__ACTIVITY__:
A word-for-word reproduction of the listing is required.
———
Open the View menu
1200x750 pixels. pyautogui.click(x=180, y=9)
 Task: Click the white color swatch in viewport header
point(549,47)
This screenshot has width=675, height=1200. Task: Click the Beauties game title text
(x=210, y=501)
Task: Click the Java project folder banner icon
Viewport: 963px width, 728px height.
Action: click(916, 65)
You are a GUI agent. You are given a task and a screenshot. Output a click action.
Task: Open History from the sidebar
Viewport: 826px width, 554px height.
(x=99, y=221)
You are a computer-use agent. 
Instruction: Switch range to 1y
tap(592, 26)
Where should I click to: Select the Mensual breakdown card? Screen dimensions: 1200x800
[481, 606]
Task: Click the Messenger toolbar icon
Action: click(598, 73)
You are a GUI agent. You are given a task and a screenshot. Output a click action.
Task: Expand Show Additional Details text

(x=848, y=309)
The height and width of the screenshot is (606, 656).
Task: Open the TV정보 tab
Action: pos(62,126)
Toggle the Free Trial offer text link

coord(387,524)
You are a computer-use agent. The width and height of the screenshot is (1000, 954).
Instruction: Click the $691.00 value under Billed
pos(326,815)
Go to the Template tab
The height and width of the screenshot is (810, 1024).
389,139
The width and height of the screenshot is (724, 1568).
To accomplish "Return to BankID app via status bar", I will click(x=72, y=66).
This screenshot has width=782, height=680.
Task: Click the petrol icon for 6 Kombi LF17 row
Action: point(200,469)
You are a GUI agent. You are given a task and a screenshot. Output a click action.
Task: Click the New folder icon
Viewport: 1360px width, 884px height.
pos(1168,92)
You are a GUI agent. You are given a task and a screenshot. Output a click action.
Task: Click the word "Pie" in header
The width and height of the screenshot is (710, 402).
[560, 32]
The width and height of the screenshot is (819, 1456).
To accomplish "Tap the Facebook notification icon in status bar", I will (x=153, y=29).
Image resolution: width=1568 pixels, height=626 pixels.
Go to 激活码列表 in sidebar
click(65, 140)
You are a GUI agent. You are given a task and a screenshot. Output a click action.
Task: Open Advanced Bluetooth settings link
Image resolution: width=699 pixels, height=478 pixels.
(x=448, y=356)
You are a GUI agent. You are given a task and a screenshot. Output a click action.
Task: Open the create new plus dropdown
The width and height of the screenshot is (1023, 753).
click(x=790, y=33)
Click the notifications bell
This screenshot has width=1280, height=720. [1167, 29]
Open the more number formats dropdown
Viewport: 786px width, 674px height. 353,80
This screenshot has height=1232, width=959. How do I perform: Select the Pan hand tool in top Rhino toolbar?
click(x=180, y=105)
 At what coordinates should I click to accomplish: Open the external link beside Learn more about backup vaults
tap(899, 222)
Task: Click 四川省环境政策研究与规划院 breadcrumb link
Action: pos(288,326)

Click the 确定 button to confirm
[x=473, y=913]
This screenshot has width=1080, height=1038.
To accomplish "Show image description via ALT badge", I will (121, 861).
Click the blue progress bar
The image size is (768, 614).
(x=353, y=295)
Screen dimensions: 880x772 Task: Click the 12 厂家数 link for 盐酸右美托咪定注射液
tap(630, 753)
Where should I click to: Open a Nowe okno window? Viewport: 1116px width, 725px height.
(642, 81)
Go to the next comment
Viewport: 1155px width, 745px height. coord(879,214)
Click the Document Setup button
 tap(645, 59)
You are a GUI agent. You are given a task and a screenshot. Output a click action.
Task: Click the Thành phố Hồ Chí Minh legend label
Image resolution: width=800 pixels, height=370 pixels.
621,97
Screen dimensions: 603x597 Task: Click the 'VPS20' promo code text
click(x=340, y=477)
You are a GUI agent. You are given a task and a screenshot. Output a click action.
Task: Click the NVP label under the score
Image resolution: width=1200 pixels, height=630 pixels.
———
__OUTPUT BELOW__:
Open the View menu
1200x750 pixels. pyautogui.click(x=180, y=9)
 Task: Click the white color swatch in viewport header
point(549,47)
This screenshot has width=675, height=1200. Task: Click the Beauties game title text
(x=210, y=501)
Task: Click the Java project folder banner icon
Viewport: 963px width, 728px height.
Action: click(916, 65)
You are a GUI agent. You are given a task and a screenshot. Output a click action.
Task: Open History from the sidebar
Viewport: 826px width, 554px height.
(x=99, y=221)
You are a computer-use agent. 
Instruction: Switch range to 1y
tap(592, 26)
Where should I click to: Select the Mensual breakdown card? Screen dimensions: 1200x800
[481, 606]
Task: Click the Messenger toolbar icon
Action: click(598, 73)
You are a GUI agent. You are given a task and a screenshot. Output a click action.
Task: Expand Show Additional Details text

(x=848, y=309)
The height and width of the screenshot is (606, 656).
Task: Open the TV정보 tab
Action: pos(62,126)
Toggle the Free Trial offer text link

coord(387,524)
You are a computer-use agent. The width and height of the screenshot is (1000, 954).
Instruction: Click the $691.00 value under Billed
pos(326,815)
Go to the Template tab
The height and width of the screenshot is (810, 1024).
389,139
The width and height of the screenshot is (724, 1568).
To accomplish "Return to BankID app via status bar", I will click(x=72, y=66).
This screenshot has width=782, height=680.
Task: Click the petrol icon for 6 Kombi LF17 row
Action: point(200,469)
You are a GUI agent. You are given a task and a screenshot. Output a click action.
Task: Click the New folder icon
Viewport: 1360px width, 884px height.
pos(1168,92)
You are a GUI agent. You are given a task and a screenshot. Output a click action.
Task: Click the word "Pie" in header
The width and height of the screenshot is (710, 402).
[560, 32]
The width and height of the screenshot is (819, 1456).
To accomplish "Tap the Facebook notification icon in status bar", I will (x=153, y=29).
Image resolution: width=1568 pixels, height=626 pixels.
Go to 激活码列表 in sidebar
click(65, 140)
You are a GUI agent. You are given a task and a screenshot. Output a click action.
Task: Open Advanced Bluetooth settings link
Image resolution: width=699 pixels, height=478 pixels.
(x=448, y=356)
You are a GUI agent. You are given a task and a screenshot. Output a click action.
Task: Open the create new plus dropdown
The width and height of the screenshot is (1023, 753).
click(x=790, y=33)
Click the notifications bell
This screenshot has width=1280, height=720. [1167, 29]
Open the more number formats dropdown
Viewport: 786px width, 674px height. 353,80
This screenshot has height=1232, width=959. How do I perform: Select the Pan hand tool in top Rhino toolbar?
click(x=180, y=105)
 At what coordinates should I click to accomplish: Open the external link beside Learn more about backup vaults
tap(899, 222)
Task: Click 四川省环境政策研究与规划院 breadcrumb link
Action: pos(288,326)

Click the 确定 button to confirm
[x=473, y=913]
This screenshot has width=1080, height=1038.
To accomplish "Show image description via ALT badge", I will (121, 861).
Click the blue progress bar
The image size is (768, 614).
(x=353, y=295)
Screen dimensions: 880x772 Task: Click the 12 厂家数 link for 盐酸右美托咪定注射液
tap(630, 753)
Where should I click to: Open a Nowe okno window? Viewport: 1116px width, 725px height.
(642, 81)
Go to the next comment
Viewport: 1155px width, 745px height. coord(879,214)
Click the Document Setup button
 tap(645, 59)
You are a GUI agent. You are given a task and a screenshot. Output a click action.
Task: Click the Thành phố Hồ Chí Minh legend label
Image resolution: width=800 pixels, height=370 pixels.
621,97
Screen dimensions: 603x597 Task: Click the 'VPS20' promo code text
click(x=340, y=477)
You are a GUI agent. You are given a task and a screenshot. Output a click action.
Task: Click the NVP label under the score
Image resolution: width=1200 pixels, height=630 pixels.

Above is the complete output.